KubeSchedulerAbsent
KubeSchedulerAbsent
Description
Prometheus target discovery has not found the Kubernetes Scheduler in the past 15 minutes.
The Kube Scheduler is a critical control plane component responsible for assigning newly created pods to nodes based on resource requirements, constraints, affinity/anti-affinity rules, and other scheduling policies. When absent from monitoring, no new metrics are being collected from this component.
Possible Causes:
- Kube Scheduler process has crashed or is not running
- Scheduler pod/container has been terminated or evicted
- Metrics endpoint is unreachable or misconfigured
- Network connectivity issues between Prometheus and Scheduler
- Service discovery configuration error in Prometheus
- Scheduler running without metrics endpoint enabled
- Firewall or network policy blocking metric scraping
- Certificate or authentication issues preventing metric collection
- Scheduler running on a node that is down or unreachable
- Leader election issues (only the leader exposes full metrics)
Severity estimation
Critical severity - The Scheduler is a core control plane component.
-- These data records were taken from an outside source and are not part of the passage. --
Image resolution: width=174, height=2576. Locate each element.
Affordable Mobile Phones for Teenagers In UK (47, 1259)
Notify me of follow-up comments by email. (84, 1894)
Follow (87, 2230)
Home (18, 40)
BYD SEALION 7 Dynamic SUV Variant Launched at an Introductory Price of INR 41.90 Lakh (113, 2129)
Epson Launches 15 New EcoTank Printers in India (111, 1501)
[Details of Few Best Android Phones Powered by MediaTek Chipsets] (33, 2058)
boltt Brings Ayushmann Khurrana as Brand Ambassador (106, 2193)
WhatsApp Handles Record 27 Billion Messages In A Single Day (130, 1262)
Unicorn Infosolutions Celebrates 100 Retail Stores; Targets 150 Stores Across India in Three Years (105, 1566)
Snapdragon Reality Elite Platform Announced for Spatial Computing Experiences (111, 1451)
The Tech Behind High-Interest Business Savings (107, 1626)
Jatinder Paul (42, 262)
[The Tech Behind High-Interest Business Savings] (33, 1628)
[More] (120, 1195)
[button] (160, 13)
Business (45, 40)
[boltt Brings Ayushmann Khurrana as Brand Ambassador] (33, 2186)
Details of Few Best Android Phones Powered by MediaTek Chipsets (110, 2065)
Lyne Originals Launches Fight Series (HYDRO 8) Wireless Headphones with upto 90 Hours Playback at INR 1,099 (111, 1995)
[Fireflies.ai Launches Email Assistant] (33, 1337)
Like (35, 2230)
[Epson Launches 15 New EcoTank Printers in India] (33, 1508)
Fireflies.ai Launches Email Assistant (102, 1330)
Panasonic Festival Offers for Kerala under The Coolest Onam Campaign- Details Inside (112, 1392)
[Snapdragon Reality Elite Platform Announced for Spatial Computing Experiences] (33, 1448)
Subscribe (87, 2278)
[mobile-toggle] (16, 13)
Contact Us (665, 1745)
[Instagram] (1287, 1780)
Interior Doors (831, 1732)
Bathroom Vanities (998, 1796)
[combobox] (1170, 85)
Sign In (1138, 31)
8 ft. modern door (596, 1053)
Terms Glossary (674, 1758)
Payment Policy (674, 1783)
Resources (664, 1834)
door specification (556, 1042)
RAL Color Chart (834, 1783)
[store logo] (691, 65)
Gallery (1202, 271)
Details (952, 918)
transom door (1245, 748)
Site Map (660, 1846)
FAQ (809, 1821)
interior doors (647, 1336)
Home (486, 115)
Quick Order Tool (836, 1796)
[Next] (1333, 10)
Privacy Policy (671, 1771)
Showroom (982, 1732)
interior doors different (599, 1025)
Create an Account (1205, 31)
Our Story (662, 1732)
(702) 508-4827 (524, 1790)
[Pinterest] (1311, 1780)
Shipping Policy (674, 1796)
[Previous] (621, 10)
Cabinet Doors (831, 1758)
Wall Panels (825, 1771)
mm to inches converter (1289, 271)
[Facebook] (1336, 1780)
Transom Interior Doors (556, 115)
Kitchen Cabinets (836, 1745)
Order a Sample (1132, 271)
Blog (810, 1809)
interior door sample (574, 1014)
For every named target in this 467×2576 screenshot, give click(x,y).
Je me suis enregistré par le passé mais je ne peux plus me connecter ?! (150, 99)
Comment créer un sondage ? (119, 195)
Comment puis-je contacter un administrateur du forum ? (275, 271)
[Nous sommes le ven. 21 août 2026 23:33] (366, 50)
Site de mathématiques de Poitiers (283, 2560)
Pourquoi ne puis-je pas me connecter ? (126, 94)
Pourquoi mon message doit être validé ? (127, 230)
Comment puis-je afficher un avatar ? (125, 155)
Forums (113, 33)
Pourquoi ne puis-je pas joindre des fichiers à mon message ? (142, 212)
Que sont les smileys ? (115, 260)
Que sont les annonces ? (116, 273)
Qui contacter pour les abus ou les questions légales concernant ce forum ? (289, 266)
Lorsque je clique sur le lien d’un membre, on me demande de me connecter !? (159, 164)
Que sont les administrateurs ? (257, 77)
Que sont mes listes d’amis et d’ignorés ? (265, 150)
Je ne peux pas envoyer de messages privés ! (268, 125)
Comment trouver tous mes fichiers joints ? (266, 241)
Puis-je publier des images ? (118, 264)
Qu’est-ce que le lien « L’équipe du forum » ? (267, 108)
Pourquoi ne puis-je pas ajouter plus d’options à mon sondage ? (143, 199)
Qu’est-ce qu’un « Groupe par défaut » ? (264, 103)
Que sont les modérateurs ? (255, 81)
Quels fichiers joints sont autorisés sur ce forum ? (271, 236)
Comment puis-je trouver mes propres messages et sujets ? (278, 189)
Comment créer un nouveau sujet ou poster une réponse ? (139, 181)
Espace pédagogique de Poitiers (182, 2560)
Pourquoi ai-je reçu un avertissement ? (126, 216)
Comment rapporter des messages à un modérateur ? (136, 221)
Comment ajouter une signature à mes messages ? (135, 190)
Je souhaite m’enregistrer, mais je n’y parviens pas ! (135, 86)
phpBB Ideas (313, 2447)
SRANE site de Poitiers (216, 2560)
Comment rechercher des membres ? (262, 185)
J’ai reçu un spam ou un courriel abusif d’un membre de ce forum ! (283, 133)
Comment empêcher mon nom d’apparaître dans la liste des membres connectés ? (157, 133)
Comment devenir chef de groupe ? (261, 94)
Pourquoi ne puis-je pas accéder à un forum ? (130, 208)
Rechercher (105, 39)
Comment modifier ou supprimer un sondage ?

While existing pods continue to run normally, without a functioning Scheduler:
- New pods will remain in Pending state indefinitely
- Pods cannot be assigned to nodes
- Deployments, StatefulSets, and DaemonSets cannot scale up
- Failed pods won’t be rescheduled to other nodes
- Any workload requiring pod creation or scheduling will be blocked
Immediate action is required if the Scheduler is actually down (not just a monitoring issue).
Troubleshooting steps
-
Verify Prometheus target status
- Command / Action:
- Check if Scheduler appears in Prometheus targets
- Access Prometheus UI at /targets
- Look for kube-scheduler targets
- Expected result:
- Target should be present and status should be “UP”
- additional info:
- If target is missing from discovery, this is a service discovery issue
- If target shows as “DOWN”, the endpoint is unreachable
- Only the leader scheduler exposes full metrics
- Command / Action:
-
Check Scheduler pod status (for kubeadm clusters)
- Command / Action:
- Verify Scheduler is running as a static pod
-
kubectl get pods -n kube-system | grep scheduler
-
kubectl get pods -n kube-system -l component=kube-scheduler
- Expected result:
- Scheduler pod should be in Running state
-
kube-scheduler-<node> 1/1 Running
- additional info:
- For kubeadm clusters, Scheduler runs as a static pod on control plane nodes
- In HA setups, multiple scheduler pods exist but only one is active (leader)
- Pod should be in Running state with 1/1 ready containers
- Command / Action:
-
Check Scheduler process (for systemd-managed clusters)
- Command / Action:
- Verify Scheduler service is active
-
systemctl status kube-scheduler
-
ps aux | grep kube-scheduler
- Expected result:
- Service should be active and running
- Process should be present
- additional info:
- For non-kubeadm clusters, Scheduler may run as a systemd service
- Check service status on control plane nodes
- Command / Action:
-
Inspect Scheduler logs
- Command / Action:
- Review logs for errors or crash information
- For static pod: >kubectl logs -n kube-system kube-scheduler-<node>
- For systemd: >journalctl -u kube-scheduler -n 100
- Expected result:
- No critical errors or crash logs
- Scheduler should be processing pod scheduling requests
- additional info:
- Look for authentication errors, API server connectivity issues, or crashes
- Check for leader election messages (only leader actively schedules)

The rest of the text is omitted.